_Work item_
Pick every line out of the entries below that holds the string "computer", and report them.

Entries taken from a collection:
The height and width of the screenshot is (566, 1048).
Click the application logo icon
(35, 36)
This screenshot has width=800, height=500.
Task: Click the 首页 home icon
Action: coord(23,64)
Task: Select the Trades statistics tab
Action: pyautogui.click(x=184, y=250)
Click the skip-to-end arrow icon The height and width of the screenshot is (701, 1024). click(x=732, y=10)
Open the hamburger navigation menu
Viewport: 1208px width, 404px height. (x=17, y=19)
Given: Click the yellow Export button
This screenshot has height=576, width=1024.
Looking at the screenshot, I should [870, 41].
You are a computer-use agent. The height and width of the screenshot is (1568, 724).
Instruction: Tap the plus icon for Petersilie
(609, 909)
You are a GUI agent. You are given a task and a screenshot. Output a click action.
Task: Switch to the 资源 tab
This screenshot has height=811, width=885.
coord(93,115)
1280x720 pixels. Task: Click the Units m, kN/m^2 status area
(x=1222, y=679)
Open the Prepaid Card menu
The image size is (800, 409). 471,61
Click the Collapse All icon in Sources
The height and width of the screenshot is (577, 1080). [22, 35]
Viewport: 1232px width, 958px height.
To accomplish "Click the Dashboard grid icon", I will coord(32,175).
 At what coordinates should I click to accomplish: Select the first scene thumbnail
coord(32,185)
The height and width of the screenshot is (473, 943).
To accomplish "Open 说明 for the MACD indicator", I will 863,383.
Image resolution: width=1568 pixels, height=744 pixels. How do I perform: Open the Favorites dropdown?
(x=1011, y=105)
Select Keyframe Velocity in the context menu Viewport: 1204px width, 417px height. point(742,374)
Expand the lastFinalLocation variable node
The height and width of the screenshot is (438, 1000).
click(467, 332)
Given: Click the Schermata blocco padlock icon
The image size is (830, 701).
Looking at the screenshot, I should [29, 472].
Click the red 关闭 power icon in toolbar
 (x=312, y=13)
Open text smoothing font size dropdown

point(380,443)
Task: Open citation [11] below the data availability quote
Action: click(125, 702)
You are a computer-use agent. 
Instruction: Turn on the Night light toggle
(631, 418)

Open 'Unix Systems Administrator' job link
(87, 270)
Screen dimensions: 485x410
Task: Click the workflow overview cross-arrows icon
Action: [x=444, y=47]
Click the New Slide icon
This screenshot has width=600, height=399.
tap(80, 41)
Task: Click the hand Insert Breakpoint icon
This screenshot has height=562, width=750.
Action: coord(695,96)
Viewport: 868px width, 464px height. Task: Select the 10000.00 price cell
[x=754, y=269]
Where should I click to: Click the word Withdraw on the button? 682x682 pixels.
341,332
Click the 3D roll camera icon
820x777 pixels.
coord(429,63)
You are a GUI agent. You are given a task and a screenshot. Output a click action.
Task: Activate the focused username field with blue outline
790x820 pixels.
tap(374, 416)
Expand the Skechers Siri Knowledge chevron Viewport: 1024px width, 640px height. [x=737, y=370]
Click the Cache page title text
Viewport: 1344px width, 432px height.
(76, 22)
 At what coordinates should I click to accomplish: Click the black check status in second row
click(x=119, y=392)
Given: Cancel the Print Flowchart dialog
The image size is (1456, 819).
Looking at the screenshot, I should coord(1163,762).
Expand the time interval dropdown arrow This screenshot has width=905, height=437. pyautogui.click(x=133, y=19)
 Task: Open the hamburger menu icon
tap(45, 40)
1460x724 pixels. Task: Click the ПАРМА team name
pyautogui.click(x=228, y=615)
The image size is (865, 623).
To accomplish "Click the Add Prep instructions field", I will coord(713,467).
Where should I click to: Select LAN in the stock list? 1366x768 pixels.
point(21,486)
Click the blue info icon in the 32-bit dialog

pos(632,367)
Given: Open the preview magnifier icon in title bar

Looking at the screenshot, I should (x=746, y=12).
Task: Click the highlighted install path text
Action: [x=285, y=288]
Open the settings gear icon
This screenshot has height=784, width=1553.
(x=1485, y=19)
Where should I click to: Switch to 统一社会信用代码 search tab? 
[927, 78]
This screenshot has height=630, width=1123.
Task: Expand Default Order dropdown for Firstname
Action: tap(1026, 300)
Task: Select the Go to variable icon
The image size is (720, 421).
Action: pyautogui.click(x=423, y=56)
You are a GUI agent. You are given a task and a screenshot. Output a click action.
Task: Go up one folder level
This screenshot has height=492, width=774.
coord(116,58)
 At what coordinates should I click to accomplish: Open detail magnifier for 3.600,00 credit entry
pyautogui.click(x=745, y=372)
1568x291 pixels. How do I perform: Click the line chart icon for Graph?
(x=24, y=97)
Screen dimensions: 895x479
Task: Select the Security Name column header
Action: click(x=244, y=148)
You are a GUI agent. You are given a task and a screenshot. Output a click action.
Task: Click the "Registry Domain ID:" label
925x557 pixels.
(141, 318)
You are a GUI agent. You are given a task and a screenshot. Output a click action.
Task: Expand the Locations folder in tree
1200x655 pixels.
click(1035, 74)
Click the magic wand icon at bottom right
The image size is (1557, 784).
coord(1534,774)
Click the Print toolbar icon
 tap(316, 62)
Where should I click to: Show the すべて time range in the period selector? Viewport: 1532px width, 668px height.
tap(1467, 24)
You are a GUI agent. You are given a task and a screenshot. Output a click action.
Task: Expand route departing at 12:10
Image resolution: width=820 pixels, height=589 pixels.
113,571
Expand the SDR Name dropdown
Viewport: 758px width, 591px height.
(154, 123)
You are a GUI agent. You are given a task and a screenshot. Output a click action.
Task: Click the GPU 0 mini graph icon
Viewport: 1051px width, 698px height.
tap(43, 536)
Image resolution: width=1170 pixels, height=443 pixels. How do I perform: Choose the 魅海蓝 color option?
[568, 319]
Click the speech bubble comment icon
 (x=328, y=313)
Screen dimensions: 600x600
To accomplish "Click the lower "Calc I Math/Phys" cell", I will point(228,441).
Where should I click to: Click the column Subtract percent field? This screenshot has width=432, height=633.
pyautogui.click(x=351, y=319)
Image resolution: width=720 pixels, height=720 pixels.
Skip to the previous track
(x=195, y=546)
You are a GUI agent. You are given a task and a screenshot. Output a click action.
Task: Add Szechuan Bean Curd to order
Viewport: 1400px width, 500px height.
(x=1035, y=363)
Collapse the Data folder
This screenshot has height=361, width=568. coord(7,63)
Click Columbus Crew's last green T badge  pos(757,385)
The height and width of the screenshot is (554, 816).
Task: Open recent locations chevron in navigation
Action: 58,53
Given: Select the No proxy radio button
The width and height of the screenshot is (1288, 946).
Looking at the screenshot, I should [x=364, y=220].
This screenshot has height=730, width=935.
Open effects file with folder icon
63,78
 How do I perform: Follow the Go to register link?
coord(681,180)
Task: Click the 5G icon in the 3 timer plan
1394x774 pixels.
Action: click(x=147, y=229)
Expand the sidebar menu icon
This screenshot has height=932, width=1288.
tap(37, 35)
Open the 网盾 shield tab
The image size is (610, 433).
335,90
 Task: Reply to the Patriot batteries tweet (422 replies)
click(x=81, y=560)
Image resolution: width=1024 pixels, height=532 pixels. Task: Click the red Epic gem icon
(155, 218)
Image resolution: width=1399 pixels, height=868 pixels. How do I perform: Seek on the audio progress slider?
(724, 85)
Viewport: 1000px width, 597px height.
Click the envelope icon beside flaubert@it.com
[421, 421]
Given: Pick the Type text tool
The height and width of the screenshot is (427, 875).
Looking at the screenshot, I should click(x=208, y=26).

_Exercise response_
You are a computer-use agent. The height and width of the screenshot is (1568, 724).
You are a computer-use agent. 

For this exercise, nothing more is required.